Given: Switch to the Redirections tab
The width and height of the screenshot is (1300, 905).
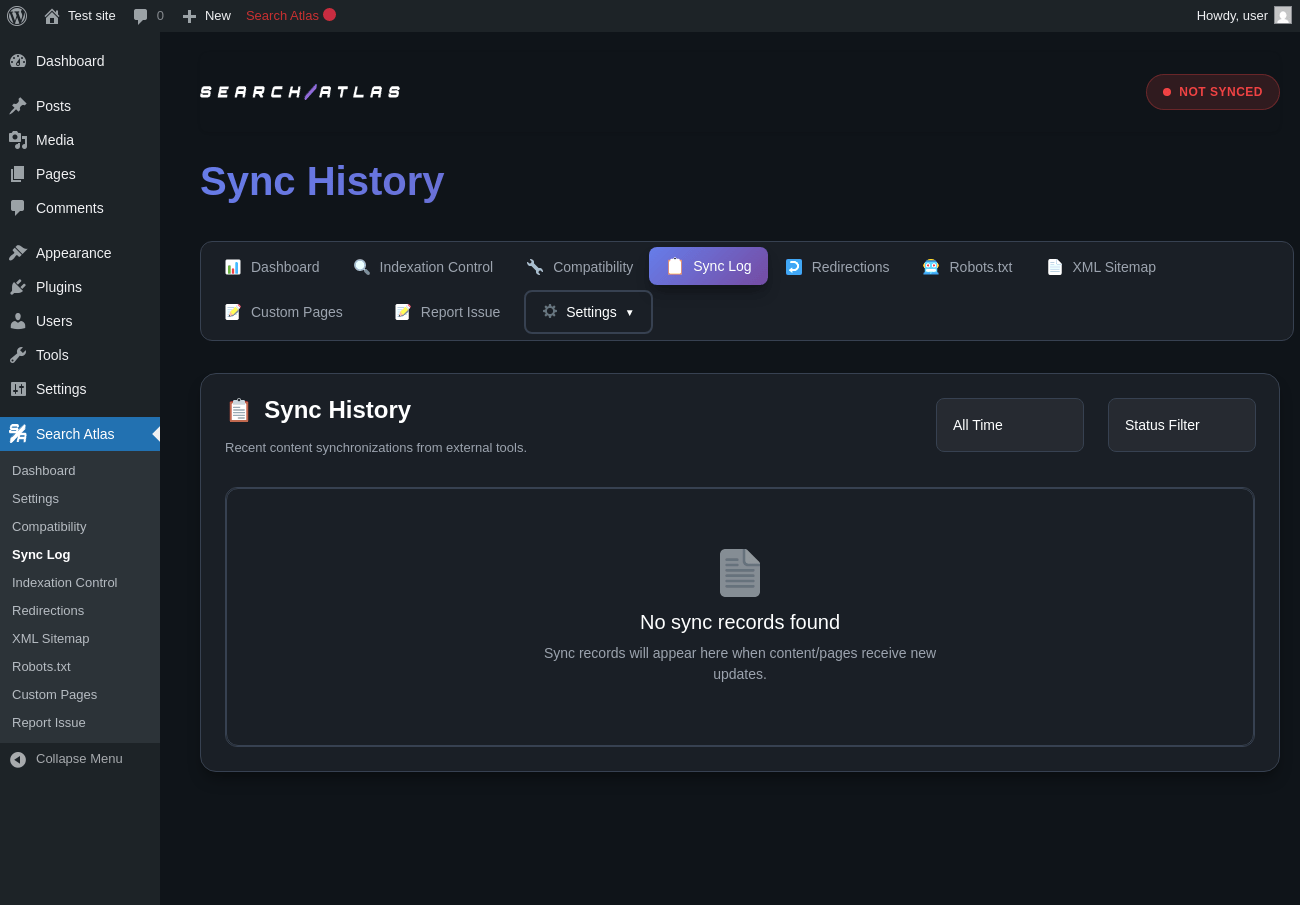Looking at the screenshot, I should point(837,267).
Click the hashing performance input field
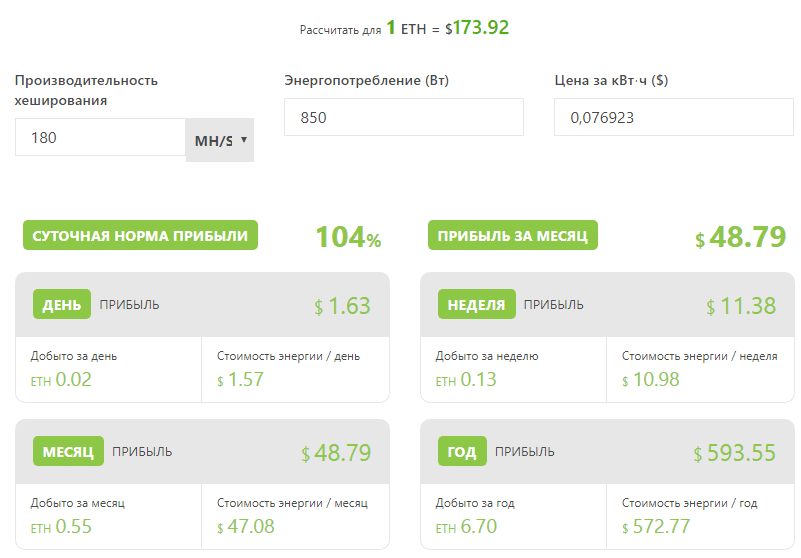Screen dimensions: 801x558 100,137

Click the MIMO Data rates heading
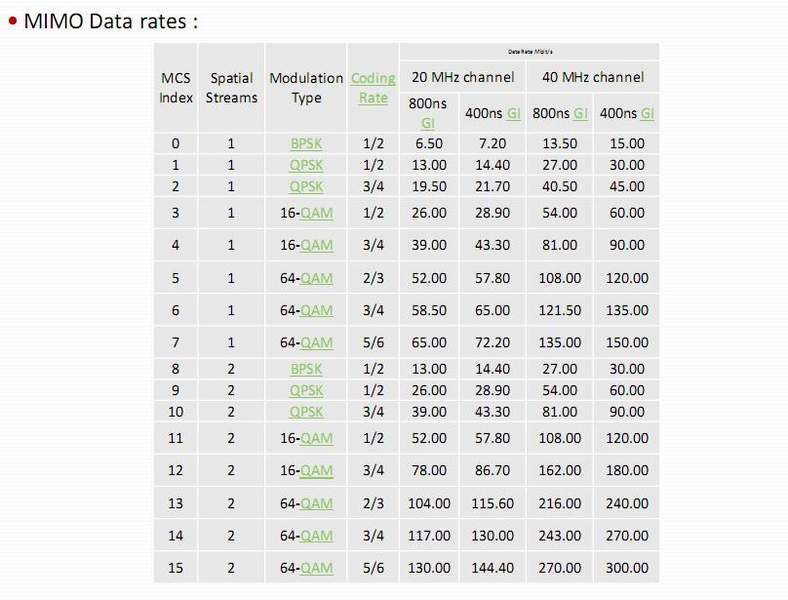110,21
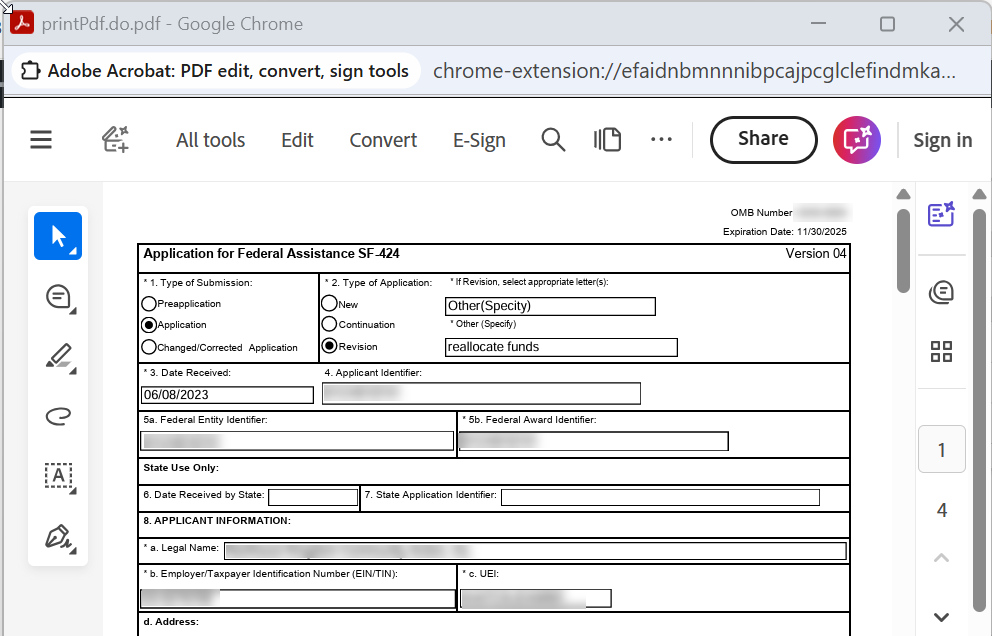Open the page thumbnails grid panel
This screenshot has height=636, width=992.
pos(941,351)
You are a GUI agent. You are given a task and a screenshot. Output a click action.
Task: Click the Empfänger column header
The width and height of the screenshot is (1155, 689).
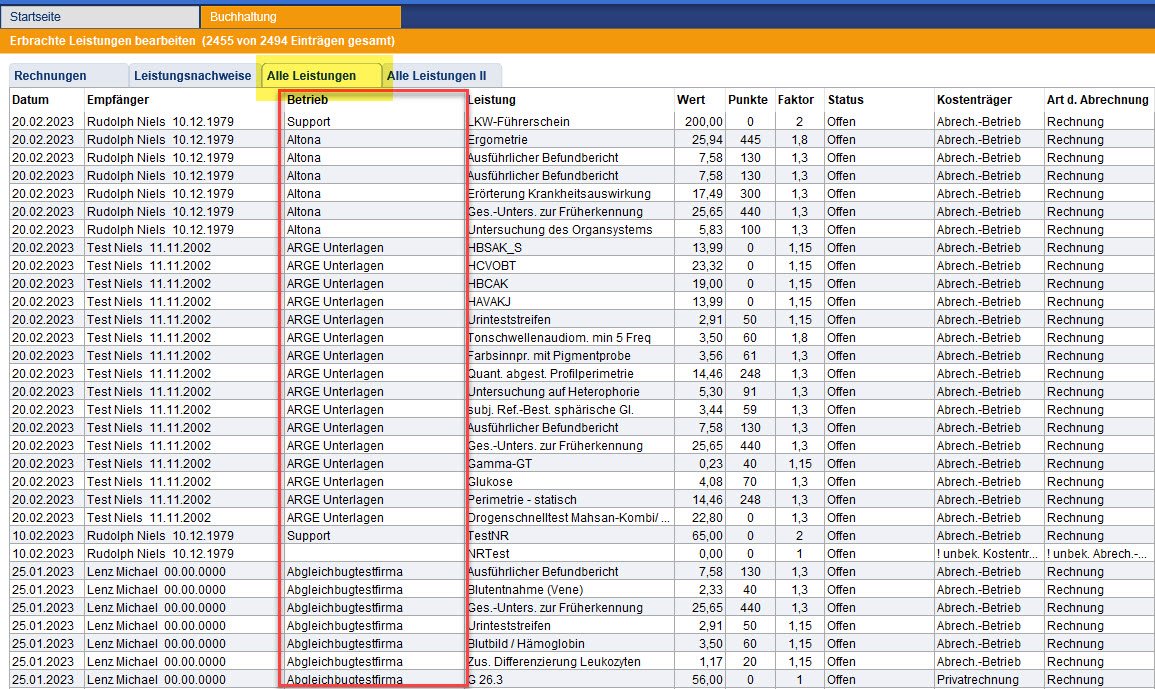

_About this exercise_
What you need to produce is an exact copy of the entries above, limited to the lines from the one with "Click the hashing performance input field" up to and including the one with "Task: Click the Empfänger column header", without pictures.

_Task response_
Click the hashing performance input field
Screen dimensions: 801x558 100,137

Click the MIMO Data rates heading
110,21
Open the page thumbnails grid panel
This screenshot has height=636, width=992.
pos(941,351)
You are a GUI agent. You are given a task and a screenshot. Output a click action.
Task: Click the Empfänger column header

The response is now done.